— Start of DATASET EXTRACT —

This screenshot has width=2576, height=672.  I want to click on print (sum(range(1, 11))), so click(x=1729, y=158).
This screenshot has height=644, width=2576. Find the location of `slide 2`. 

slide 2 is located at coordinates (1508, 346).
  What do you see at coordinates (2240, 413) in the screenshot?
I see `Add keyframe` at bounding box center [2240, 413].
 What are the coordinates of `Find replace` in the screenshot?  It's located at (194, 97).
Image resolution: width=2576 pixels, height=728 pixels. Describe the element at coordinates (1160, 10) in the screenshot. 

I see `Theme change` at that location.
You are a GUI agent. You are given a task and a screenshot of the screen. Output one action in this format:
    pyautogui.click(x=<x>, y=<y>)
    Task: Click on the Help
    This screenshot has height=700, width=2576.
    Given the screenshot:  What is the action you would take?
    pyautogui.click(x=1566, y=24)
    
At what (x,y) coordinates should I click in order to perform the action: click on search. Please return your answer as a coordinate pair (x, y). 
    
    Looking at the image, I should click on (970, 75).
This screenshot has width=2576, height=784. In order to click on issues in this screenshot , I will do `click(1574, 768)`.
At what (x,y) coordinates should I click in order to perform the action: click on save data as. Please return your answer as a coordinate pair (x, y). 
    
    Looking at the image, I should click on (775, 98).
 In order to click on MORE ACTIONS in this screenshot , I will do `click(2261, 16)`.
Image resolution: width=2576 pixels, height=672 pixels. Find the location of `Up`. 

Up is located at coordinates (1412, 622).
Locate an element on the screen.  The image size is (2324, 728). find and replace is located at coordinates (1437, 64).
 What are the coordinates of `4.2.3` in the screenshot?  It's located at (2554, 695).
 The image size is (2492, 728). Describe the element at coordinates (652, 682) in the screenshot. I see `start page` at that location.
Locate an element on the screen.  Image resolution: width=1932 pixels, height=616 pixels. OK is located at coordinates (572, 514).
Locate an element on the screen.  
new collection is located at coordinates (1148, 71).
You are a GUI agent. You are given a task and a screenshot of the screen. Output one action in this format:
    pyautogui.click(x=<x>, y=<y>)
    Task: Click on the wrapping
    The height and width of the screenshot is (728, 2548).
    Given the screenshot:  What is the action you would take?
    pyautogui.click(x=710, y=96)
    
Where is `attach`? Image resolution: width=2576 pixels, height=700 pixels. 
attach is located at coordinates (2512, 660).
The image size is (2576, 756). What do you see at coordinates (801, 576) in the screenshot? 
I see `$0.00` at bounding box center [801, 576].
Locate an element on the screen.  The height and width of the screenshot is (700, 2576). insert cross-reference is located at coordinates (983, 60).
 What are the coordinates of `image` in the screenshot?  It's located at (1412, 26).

— End of DATASET EXTRACT —

** WORK INSTRUCTIONS **
Please pick out every line in the data above that contains the string "resolution" and copy each of those lines in full. Case counts.

** RESULT OF THIS EXERCISE **
Image resolution: width=2576 pixels, height=728 pixels. Describe the element at coordinates (1160, 10) in the screenshot. 
Image resolution: width=2576 pixels, height=672 pixels. Find the location of `Up`. 
Locate an element on the screen.  Image resolution: width=1932 pixels, height=616 pixels. OK is located at coordinates (572, 514).
Where is `attach`? Image resolution: width=2576 pixels, height=700 pixels. 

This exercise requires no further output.